Eventually, the product's name was changed to the moniker now known by anglers everywhere: MotorGuide. And the rest, as they say, is history.
Dave Whitlock has invented numerous fly patterns used to catch all kinds of fish all around the world.
Photo by Emily Whitlock
It's cliché to call anyone a legend, but if that term ever truly suited an individual, it fits Dave Whitlock. The contributions this man has made to fly-fishing have been phenomenal.
Whitlock was born in Muskogee, Oklahoma, in 1934, and started fly-fishing streams in his home state at around age 9. He was tying his own flies at age 12 to support his growing interest in the activity, and remained self-taught until age 18, when he learned by watching other tiers in a Montana fly-fishing shop. In later years, this lifelong fascination with fly-tying led him to create many new patterns widely used today, including Whitlock's Matuka Sculpin, the Red Fox Squirrel Nymph, Whitlock's Sheep Minnow Series, the Whit Hairbug and Dave's Diving Frog.
Whitlock's talents as a writer, artist and teacher also became world-renowned. Since resigning from his job as a research chemist in the 1970s, he has written, co-authored and/or illustrated dozens of books, created numerous fly-fishing instructional videos, directed the L.L. Bean Fly Fishing School, and, with his wife, Emily, founded his
own fly-fishing school on the renowned White River in Arkansas. He also invented the Whitlock-Vibert Box, a unique, in-stream fish-egg incubator/nursery device used worldwide to help create, improve and preserve trout and salmon populations.
Today, Whitlock lives with his wife, Emily, near Tahlequah, Oklahoma. Certainly, his many accomplishments have earned him a place among America's legendary fishermen.
Back in 1967, laid up in a body cast after an accident at work, Oak Ridge, Tennessee, angler Fred Young started hand-carving crankbaits at home, hoping to come up with a model that duplicated the fast, tight wiggle of a fleeing baitfish. He experimented constantly with body materials, whittling plugs from cedar, pine, poplar and redwood, but found that balsa gave the plug the action he desired. He tried different lip materials, too, using emery boards, paint-can lids and aluminum, but found that pieces of old circuit board worked best.

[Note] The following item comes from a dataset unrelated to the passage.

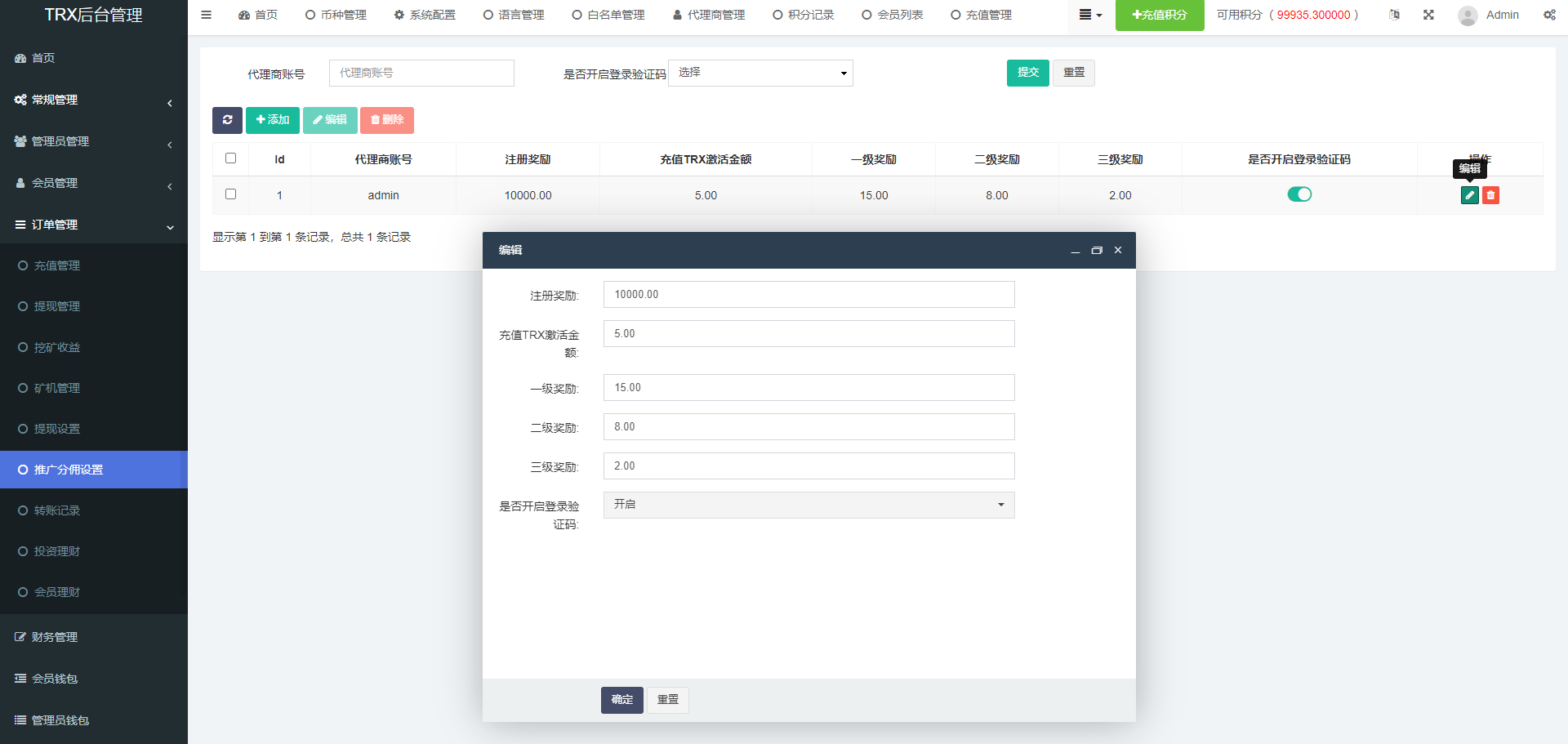Click the fullscreen expand icon in top bar

click(1428, 15)
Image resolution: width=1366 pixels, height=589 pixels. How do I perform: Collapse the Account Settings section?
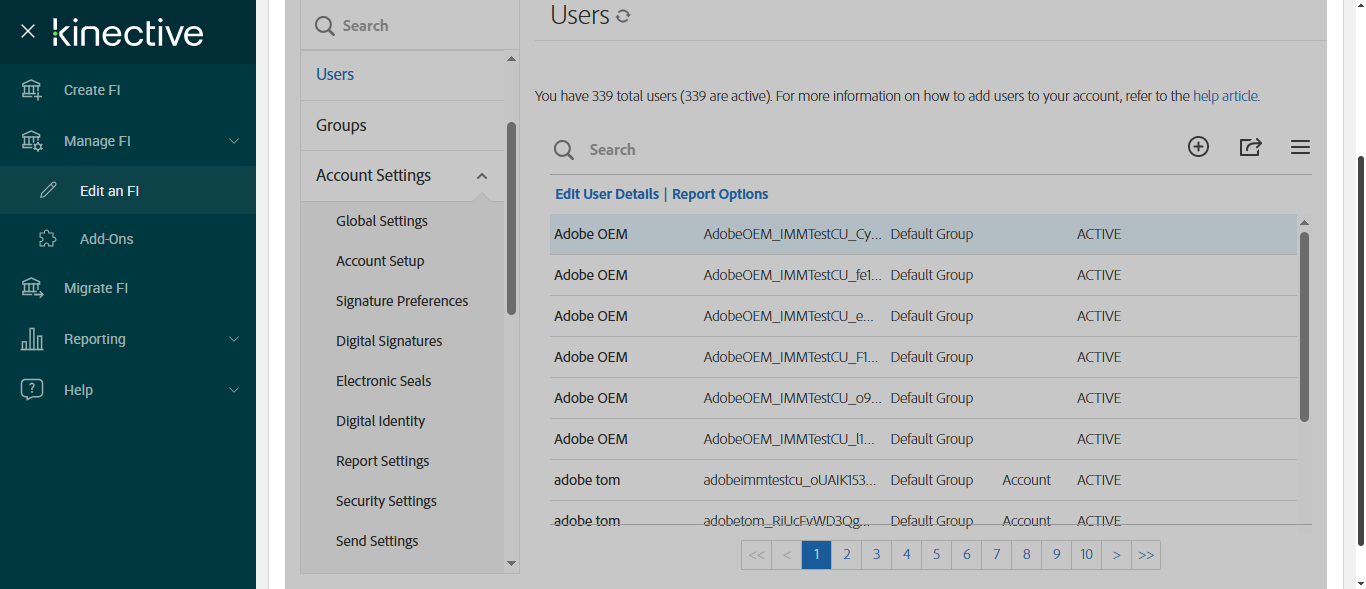point(482,176)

Fred's burly brother Otis tested the plugs and gave Fred ideas for improvement. It wasn't long until they perfected a bulbous, short-lipped lure that wore the fish out. Later dubbed the "Big O" after Otis, this crankbait quickly gained a cult following for its uncanny ability to catch big bass. High-stakes bass tournaments were in their infancy then, and when several pros with Tennessee connections began winning big bucks on Big Os, those hand-carved wonders became such a phenomenon that some bass-fishing entrepreneurs introduced a rent-a-lure program, charging $25, plus an equal insurance deposit, for a one-day rental. It's estimated that Fred hand-carved around 3,700 of the original Big Os, most of which sold for $10 to $15 apiece.
Big Os were in such demand, it was inevitable that a lure company would want to start mass-producing them. Cotton Cordell bought the patent in 1973, and Young oversaw their design of the plastic Big O. During the 12 months after the lure first appeared in the company's catalog, the manufacturer sold 1.3 million Big Os.
In coming years, other manufacturers would cash in on the "alphabet plug" craze. Eventually, everybody in the industry would try to duplicate the Big O. But Fred's version, still sold today, is the one that started it all.